Diwaktu masih muda, Boe-sek Siang-soe pernah menjagoi di kalangan Rimba Hijau. Maka itu, biarpun ia sudah menjadi orang beribadat puluhan tahun lamanya, sifat-sifat Jagoannya masih belum hilang. Semakin Kwee Siang menolak untuk memberitahukan nama gurunya dan asal-usulnya, semakin besar hasratnya untuk menyelidiki. la tertawa ter bahak-bahak seraya berkata. "Nona kecil mari kita main-main sedikit untuk menjajal mata si pendeta tua. Coba kita lihat, apakah dalam sepuluh jurus, aku bisa atau tidak menerka asal usul ilmu silatmu ?"

"Bagaimana jika kau tak mampu ?" tanya si nona.

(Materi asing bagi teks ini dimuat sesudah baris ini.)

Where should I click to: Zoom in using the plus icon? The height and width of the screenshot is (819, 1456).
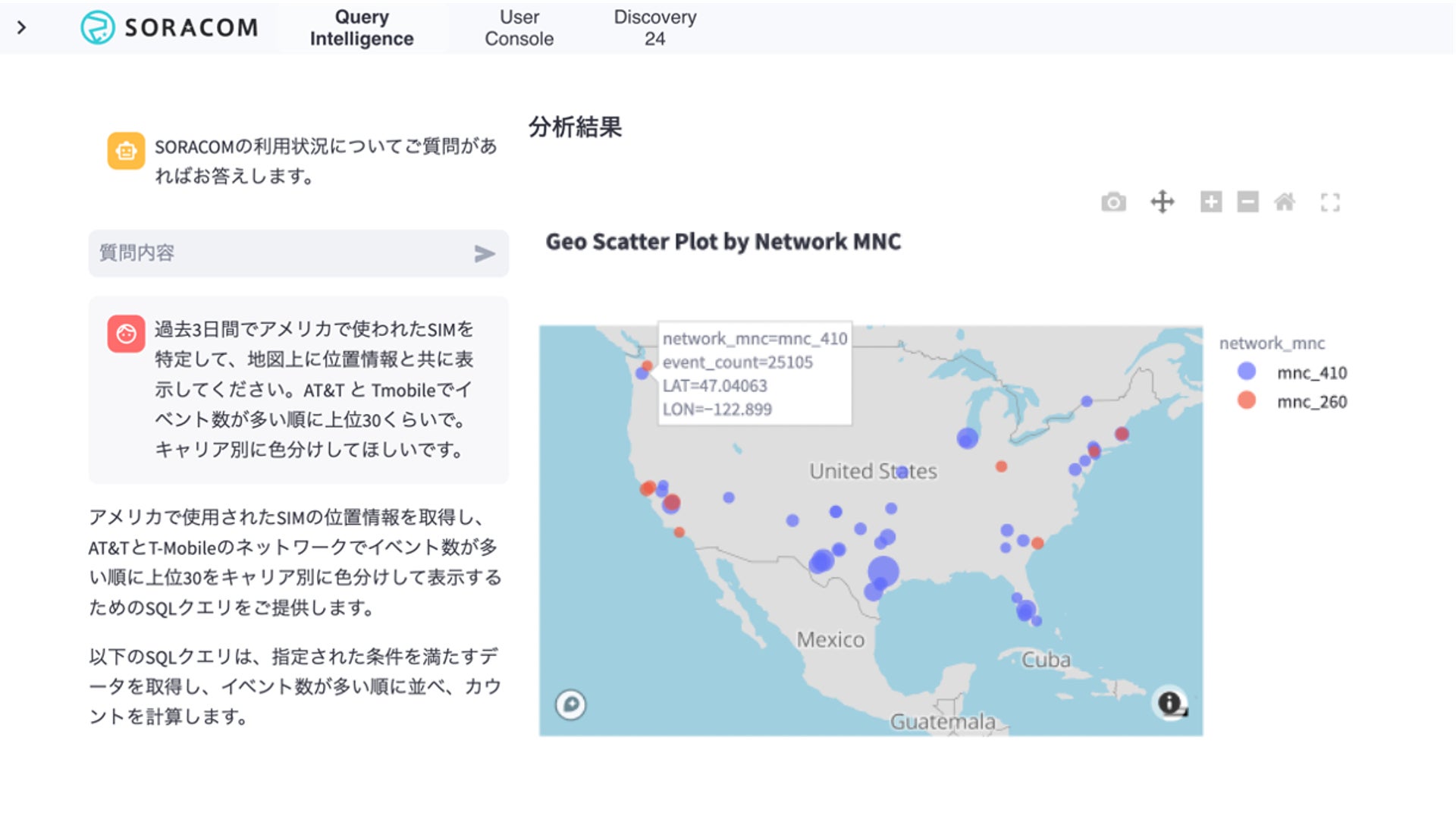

Boe-sek kembali tertawa terbahak-bahak. "Jika kau bisa melayani aku dalam sepuluh jurus dan aku masih belum bisa menebak asal-usul ilmu silatmu, aku akan turut segala kemauanmu." jawabnya.

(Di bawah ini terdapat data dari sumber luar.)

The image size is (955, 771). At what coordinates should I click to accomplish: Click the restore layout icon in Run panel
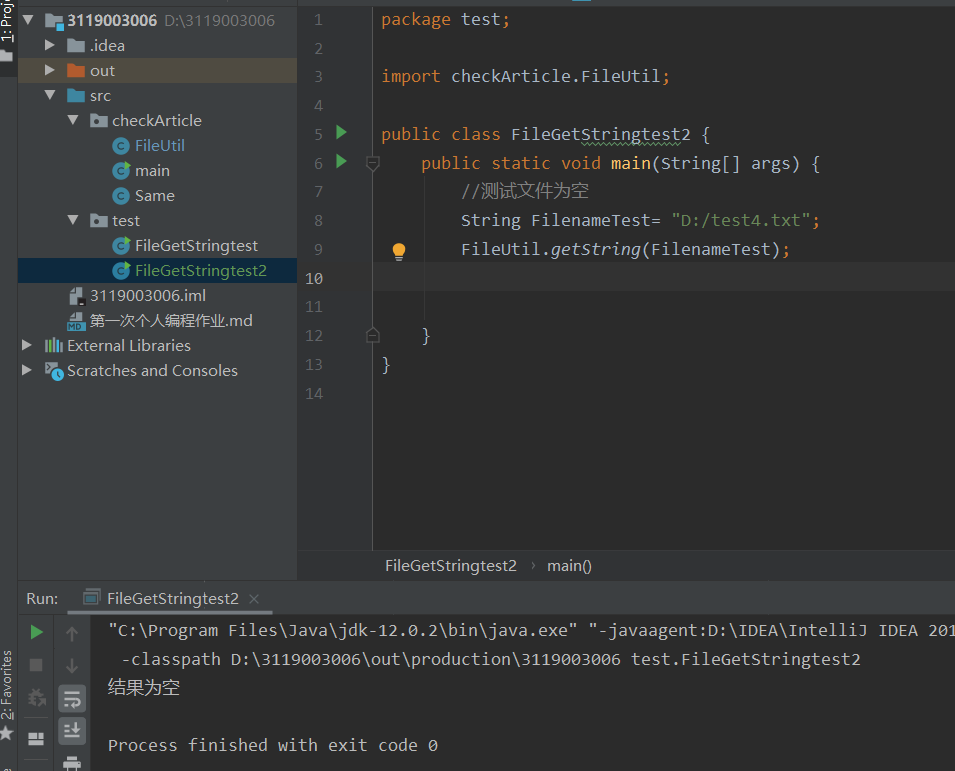click(x=37, y=739)
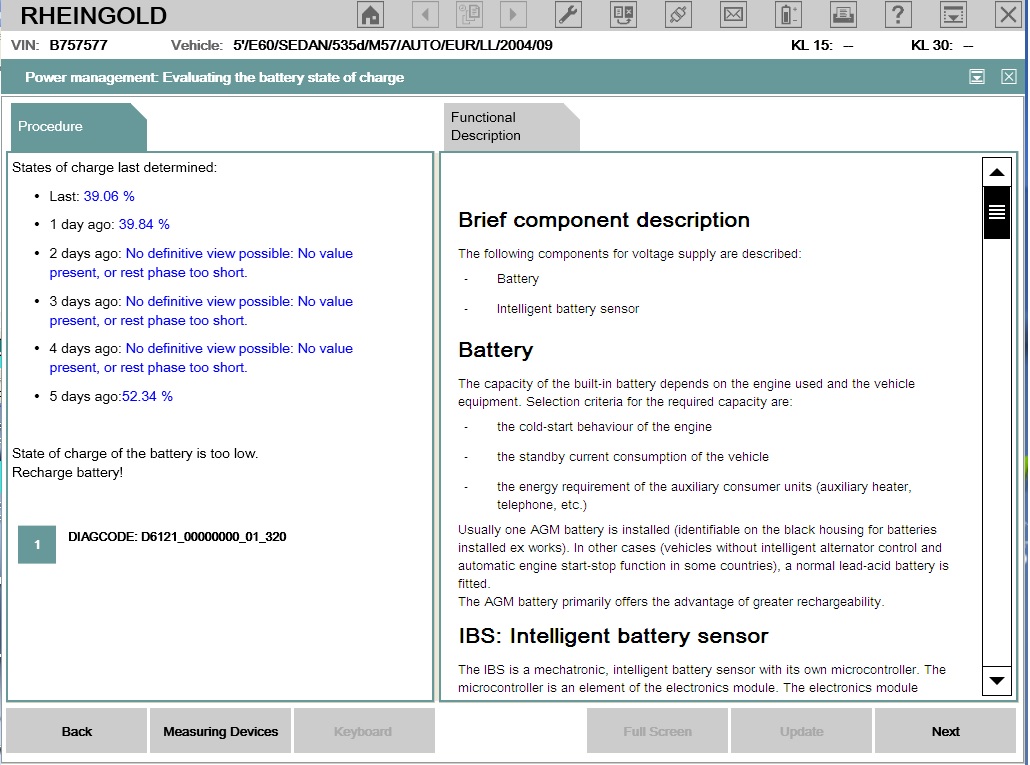Open the wrench settings icon

567,15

"Dengan Tay-soe itu dulu aku pernah bertemu muka dan sekarang aku ingin meminta apa-apa untuknya," kata Kwee siang sambil menunjuk Kak wan. "Kalau dalam sepuluh jurus kau masih belum bisa menebak siapa guruku aku minta kau suka meluluskan permohonanku untuk tidak menyukarkan Tay-soe itu lagi".

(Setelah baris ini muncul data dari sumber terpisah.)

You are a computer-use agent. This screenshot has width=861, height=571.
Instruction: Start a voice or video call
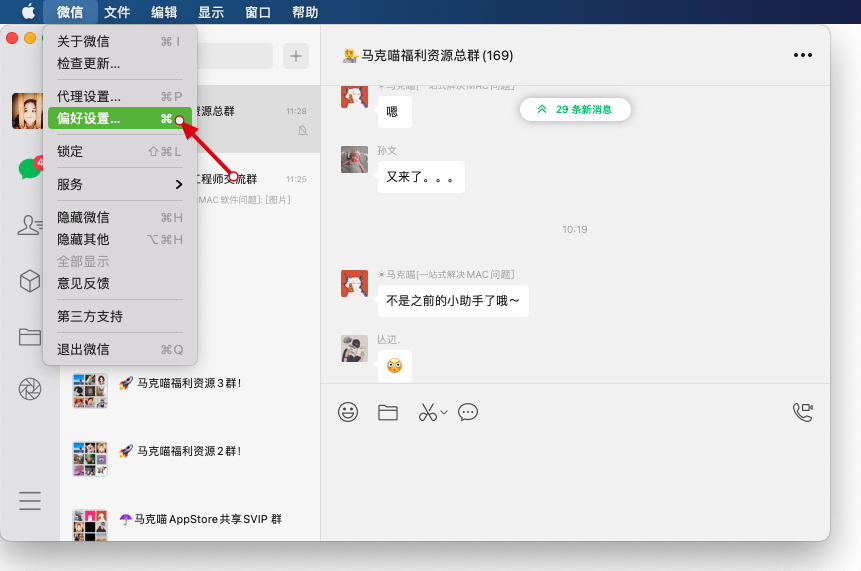802,412
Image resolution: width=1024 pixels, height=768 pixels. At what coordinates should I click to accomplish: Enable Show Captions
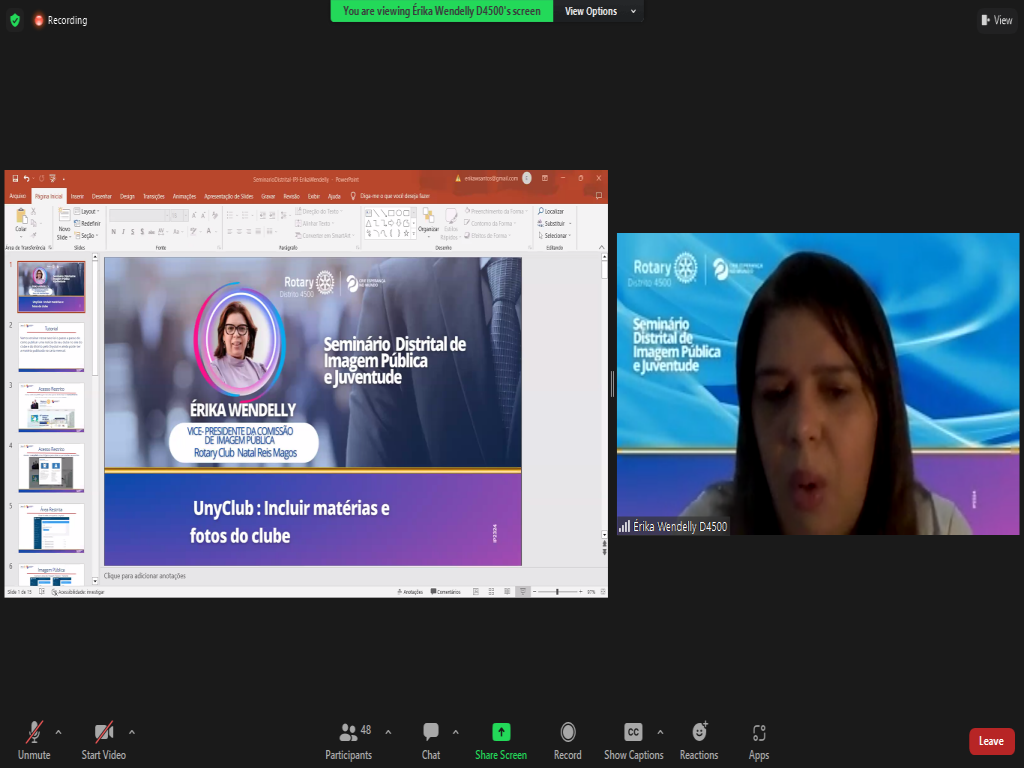pyautogui.click(x=633, y=733)
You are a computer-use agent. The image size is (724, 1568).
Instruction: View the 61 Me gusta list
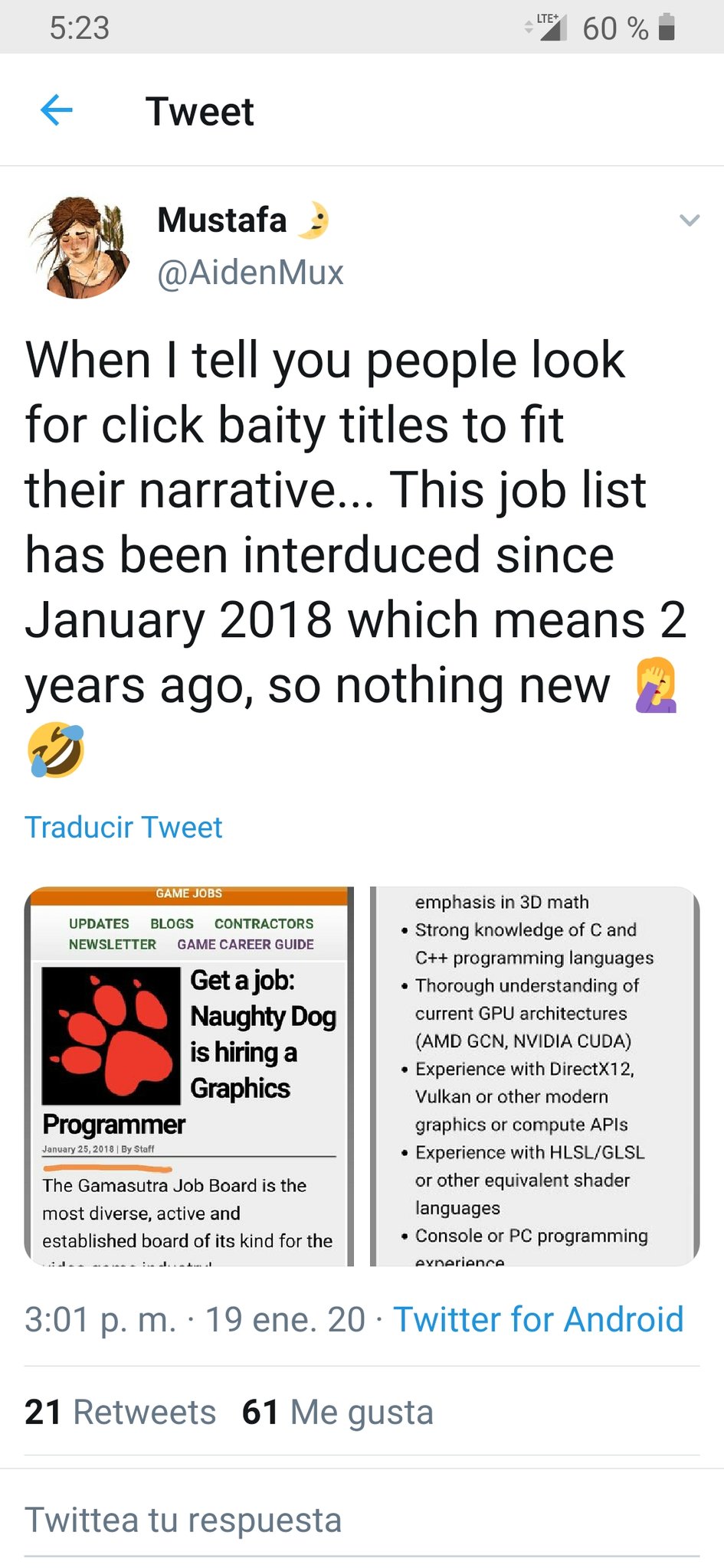338,1412
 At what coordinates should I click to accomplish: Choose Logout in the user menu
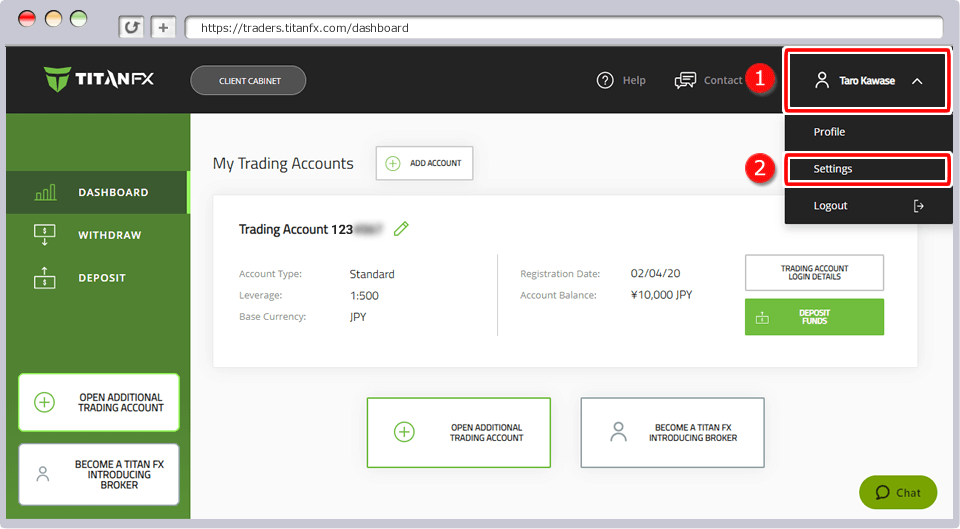click(830, 206)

Boe-sek merasa sangat heran. Sepanjang pengetahuannya, selama sepuluh tahun mengurus kitab-kitab di Cong-keng-kok ( perpustakaan.) Kak wan belum pernah berhubungan dengan orang luar. Bagaimana ia bisa mangenal sinona? Maka itu, sambil mengawasi Kwee Siang dengan sorot mata tajam, ia berkata. "Kami belum pernah berniat untuk sengaja menyakitinya. Jika melanggar, setiap pendeta dalam kuil ini, tak perduli siapapun juga, diharuskan mendapat hukuman. Maka dari itu, adalah kurang tepat jika nona menggunakan istilah menyusahkan."

"Hm!" kata Kwee Siang seraya tertawa dingin. "Biar apapun yang dikatakan olehmu, kau tetap seorang yang pandai putar putar omongan."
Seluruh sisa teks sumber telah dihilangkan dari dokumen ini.